### Information provided
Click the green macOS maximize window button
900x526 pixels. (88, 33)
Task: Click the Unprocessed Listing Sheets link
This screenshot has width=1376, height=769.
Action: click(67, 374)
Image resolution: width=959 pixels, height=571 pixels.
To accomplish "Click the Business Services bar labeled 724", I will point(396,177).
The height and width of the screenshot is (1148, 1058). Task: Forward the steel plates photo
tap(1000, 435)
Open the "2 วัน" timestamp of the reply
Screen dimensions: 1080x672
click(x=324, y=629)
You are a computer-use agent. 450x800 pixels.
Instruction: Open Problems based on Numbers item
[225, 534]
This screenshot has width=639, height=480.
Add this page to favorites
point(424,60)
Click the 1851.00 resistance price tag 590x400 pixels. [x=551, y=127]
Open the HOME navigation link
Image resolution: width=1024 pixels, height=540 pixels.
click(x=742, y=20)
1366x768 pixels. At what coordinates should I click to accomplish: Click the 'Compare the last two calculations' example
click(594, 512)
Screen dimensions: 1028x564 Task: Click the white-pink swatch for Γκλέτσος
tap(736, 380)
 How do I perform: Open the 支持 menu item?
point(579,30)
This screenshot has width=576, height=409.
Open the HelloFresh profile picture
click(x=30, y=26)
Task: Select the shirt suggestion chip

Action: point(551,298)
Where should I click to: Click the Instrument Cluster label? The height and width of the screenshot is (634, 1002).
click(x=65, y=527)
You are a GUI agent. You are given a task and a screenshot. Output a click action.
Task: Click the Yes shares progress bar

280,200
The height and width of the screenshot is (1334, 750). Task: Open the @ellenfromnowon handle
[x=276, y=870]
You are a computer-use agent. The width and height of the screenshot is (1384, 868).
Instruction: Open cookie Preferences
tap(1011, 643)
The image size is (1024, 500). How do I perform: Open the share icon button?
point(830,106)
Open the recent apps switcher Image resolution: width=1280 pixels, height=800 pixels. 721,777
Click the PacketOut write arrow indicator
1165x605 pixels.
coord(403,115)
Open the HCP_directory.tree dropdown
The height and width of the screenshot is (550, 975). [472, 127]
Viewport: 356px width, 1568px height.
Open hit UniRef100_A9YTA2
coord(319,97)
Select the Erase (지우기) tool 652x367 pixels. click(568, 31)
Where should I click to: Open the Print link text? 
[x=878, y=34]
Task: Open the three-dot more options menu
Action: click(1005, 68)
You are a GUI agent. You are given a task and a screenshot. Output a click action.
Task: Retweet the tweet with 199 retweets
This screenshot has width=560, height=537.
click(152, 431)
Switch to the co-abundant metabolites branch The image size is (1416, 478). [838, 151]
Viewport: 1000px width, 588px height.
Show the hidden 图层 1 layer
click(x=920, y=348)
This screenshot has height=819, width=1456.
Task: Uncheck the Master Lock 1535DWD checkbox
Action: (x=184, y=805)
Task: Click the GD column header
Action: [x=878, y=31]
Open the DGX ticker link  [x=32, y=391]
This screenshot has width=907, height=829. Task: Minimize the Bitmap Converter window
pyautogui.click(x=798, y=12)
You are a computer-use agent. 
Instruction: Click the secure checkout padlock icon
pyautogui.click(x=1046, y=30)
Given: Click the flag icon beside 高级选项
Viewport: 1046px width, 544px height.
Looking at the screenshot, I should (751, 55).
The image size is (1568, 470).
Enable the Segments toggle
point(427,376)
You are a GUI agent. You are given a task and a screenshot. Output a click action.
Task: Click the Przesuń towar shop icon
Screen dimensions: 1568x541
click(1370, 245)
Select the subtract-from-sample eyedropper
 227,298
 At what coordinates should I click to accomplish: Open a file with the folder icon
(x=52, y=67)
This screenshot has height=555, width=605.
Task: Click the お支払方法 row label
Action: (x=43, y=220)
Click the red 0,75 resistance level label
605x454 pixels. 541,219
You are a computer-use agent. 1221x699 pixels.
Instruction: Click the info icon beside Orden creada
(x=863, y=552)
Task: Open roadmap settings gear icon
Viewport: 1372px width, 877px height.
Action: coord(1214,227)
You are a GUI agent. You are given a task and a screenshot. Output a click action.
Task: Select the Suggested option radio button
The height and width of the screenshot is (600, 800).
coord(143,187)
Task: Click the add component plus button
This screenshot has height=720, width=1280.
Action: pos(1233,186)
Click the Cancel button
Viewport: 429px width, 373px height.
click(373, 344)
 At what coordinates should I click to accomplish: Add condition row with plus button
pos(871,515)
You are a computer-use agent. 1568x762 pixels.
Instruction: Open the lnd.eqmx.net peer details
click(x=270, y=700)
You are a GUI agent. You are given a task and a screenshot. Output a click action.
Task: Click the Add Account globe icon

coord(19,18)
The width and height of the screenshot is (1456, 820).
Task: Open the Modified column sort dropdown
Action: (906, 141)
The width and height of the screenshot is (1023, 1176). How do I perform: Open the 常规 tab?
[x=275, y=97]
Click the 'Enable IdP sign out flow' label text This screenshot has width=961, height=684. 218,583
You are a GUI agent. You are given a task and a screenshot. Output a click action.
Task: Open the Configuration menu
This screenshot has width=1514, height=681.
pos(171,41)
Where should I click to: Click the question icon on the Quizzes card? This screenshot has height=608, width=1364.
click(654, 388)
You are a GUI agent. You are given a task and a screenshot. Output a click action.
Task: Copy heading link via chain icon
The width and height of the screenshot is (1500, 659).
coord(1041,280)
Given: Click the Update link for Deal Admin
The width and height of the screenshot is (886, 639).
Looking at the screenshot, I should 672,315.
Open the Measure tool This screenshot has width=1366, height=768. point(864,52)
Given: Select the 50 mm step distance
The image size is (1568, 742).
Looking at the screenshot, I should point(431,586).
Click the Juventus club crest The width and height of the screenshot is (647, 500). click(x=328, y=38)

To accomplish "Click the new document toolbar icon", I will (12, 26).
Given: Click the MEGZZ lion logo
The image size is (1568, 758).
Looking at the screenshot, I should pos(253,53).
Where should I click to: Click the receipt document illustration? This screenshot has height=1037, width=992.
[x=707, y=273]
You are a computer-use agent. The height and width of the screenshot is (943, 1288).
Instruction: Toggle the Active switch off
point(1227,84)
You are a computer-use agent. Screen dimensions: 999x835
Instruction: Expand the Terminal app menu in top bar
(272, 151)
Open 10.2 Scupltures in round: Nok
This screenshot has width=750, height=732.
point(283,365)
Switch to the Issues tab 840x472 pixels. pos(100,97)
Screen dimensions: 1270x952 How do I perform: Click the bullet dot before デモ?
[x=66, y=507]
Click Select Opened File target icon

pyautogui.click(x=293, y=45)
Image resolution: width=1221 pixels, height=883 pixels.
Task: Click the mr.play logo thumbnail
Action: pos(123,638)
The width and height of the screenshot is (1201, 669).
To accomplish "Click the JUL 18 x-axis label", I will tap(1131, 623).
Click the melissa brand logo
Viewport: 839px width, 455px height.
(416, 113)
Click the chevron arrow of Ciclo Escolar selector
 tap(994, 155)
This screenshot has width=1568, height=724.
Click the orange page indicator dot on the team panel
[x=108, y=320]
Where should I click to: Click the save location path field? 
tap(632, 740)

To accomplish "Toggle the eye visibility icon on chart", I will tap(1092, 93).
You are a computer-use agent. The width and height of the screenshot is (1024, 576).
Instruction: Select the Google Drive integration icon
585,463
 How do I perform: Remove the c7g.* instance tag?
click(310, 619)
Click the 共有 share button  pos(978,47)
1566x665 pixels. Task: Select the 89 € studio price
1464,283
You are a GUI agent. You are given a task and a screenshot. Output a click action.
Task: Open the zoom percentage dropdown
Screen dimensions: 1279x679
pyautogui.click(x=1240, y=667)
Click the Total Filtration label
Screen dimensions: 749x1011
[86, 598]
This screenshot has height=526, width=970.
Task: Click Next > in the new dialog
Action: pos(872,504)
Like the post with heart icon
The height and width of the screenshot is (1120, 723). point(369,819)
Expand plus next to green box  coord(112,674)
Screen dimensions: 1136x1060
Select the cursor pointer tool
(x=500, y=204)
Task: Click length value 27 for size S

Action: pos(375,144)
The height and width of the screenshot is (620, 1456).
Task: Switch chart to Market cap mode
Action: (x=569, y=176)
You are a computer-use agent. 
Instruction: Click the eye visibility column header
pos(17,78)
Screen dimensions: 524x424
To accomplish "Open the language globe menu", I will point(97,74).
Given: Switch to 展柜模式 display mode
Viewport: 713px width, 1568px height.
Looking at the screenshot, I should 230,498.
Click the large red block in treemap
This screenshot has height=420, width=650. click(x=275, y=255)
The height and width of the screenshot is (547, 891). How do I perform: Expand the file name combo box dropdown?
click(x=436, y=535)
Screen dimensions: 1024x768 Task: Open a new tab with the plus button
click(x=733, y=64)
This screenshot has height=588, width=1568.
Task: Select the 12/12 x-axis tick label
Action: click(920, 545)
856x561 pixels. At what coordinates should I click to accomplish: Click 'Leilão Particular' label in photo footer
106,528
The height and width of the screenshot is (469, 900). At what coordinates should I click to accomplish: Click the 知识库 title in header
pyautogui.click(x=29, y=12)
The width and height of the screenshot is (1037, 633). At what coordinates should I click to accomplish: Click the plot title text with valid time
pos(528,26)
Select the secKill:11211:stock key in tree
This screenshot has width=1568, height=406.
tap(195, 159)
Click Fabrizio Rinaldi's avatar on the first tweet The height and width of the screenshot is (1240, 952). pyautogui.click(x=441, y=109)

### Task prompt
Would you please copy exactly the part of the entries above that begins at the line containing "This screenshot has width=907, height=829." and ends at the line containing "The image size is (1568, 470).", both lines included?

### Output below
This screenshot has width=907, height=829. Task: Minimize the Bitmap Converter window
pyautogui.click(x=798, y=12)
You are a computer-use agent. 
Instruction: Click the secure checkout padlock icon
pyautogui.click(x=1046, y=30)
Given: Click the flag icon beside 高级选项
Viewport: 1046px width, 544px height.
Looking at the screenshot, I should (751, 55).
The image size is (1568, 470).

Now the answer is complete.